А чего «бойся», деревня вся вымерла напрочь, заброшена людьми и Богом. Если проедет кто-то на лошади или на тракторе – все выходят на улицу или рас­творяют окна. Это, разумеется, ле­том. Зимой по деревне ни пройти, ни проехать. На тракторных санях везут сено не по деревне, а мимо, в объезд. Зимой вообще никто не живет, а летом бывшие жители приезжают в свои дома, и моя ба­бушка тоже. «Я тут одна-то сама себе хозяйка, – хвалилась моя баб­ка, – никто меня не понужает, как барыня!»
Не прошло и получаса, хлебо­воз едет в обратную сторону, орет что есть мочи: «Невеста, невеста!»
Я хватаю большую сумку, бабка одергивает меня: «Я сама, сама…» Потом уж я вспомнил, как долго, оживленно и громко гово­рили они, когда бывали одни. Им уже по семьдесят пять лет, оба плохо слышат и видят и, как в стихотворении, «один к другому» льнут.
–      Что-то он тебя невестой зо­вет? – спросил я бабку.
–      Невестой-то? – с улыбкой, с какой-то трогательной готов­ностью говорила бабка, – да тада давно играли, на посиделках он за мной бегал…
Я с каким-то особым интере­сом стал смотреть на этого стари­ка. Никто его почему-то по имени не звал, а говорили «хлебовоз». Дед Иван на удивление чисто одет, всегда курит махорку-самосад. Я как-то предложил ему «Яву». Он не докурил сигарету; сначала от­ломил фильтр, а потом и вовсе ки­нул. Бросил на траву и, вытягивая из кармана кисет, с отвращением сказал: «Вонючие, как пакля. Я их сроду не покупаю, не накури­ваюсь. Баловство одно. С мало­летства самосад курю. Тятька эх и драл меня за эту курятину. А я тайком курил».
–      Сиделец, – отзывалась о нем бабушка ласково. – Еще при Ста­лине… Его и сына…
–      А за что же он сидел? – при­ставал я.
–      А Бог его знает… Сам не го­ворит, а народ вон всякое болтает… Кто бает – за рожь, кто – чевой-то сказал. Про Сталина ли, не знаю…
Слова эти запали. Хотелось узнать: за что же сидели когда-то эти дремучие старики, по виду, по­вадкам – муху не обидят.

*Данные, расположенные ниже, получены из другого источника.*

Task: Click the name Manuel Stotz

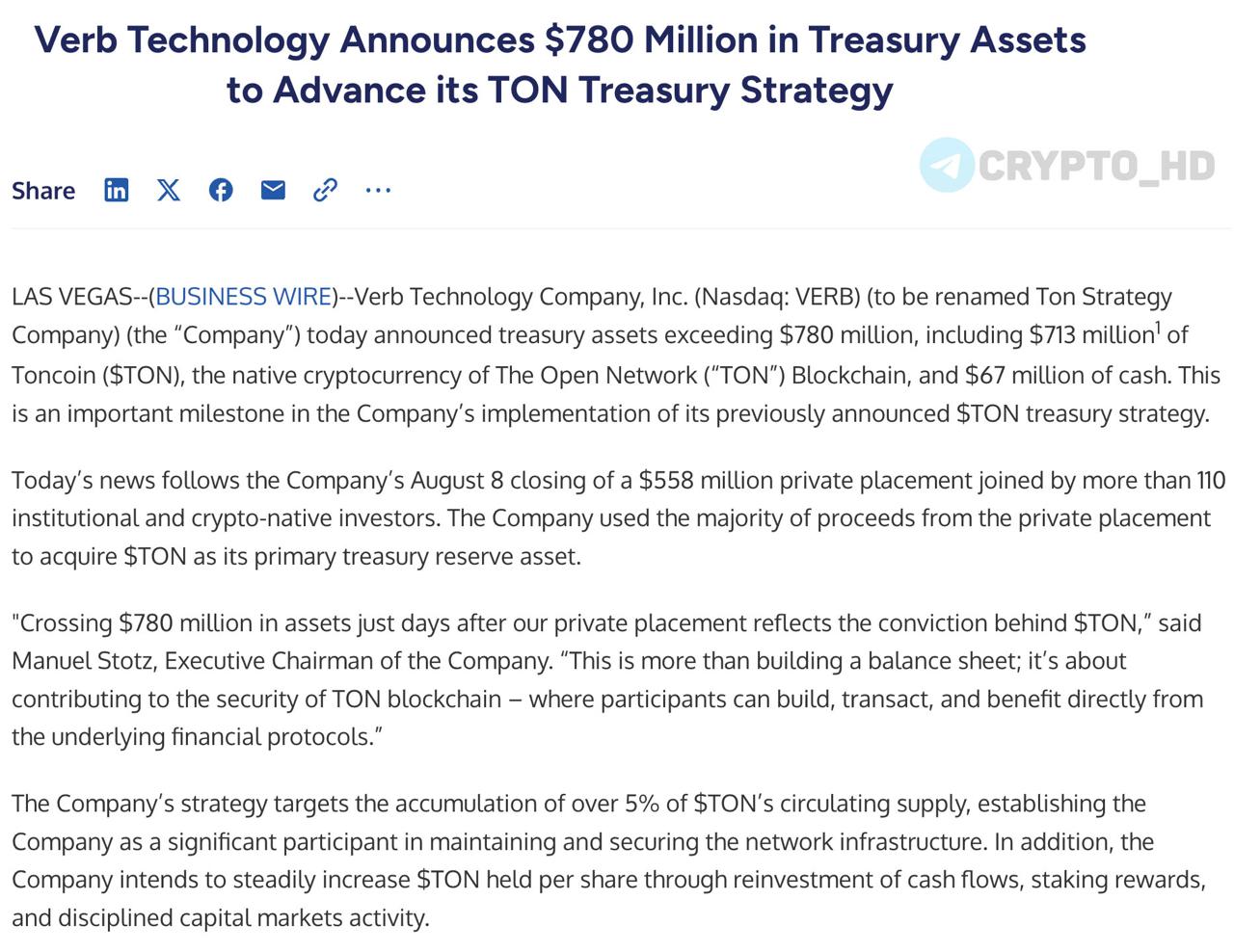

Деньги, например, за хлеб ему кидали в картуз, а он царственно восседал на грядке телеги, выкинув ногу в стоптанном сапоге, и беспрестан­но курил. Деньги не считал, верно знал, что не обманут – свои…
–      Эй, невеста!
–      Я схожу, – опередил я бабку.
Бабка затеяла печь блинчики – тонкие блины из пшена. Затеяла она их вчера, а сегодня из-за не­званых гостей уже не надеялась купить хлеб, принялась стряпать. Хотела накормить меня и идти обирать колорадских жуков.
–      А где Пелагея-то? – удивился хлебовоз. – Ай ушла куда?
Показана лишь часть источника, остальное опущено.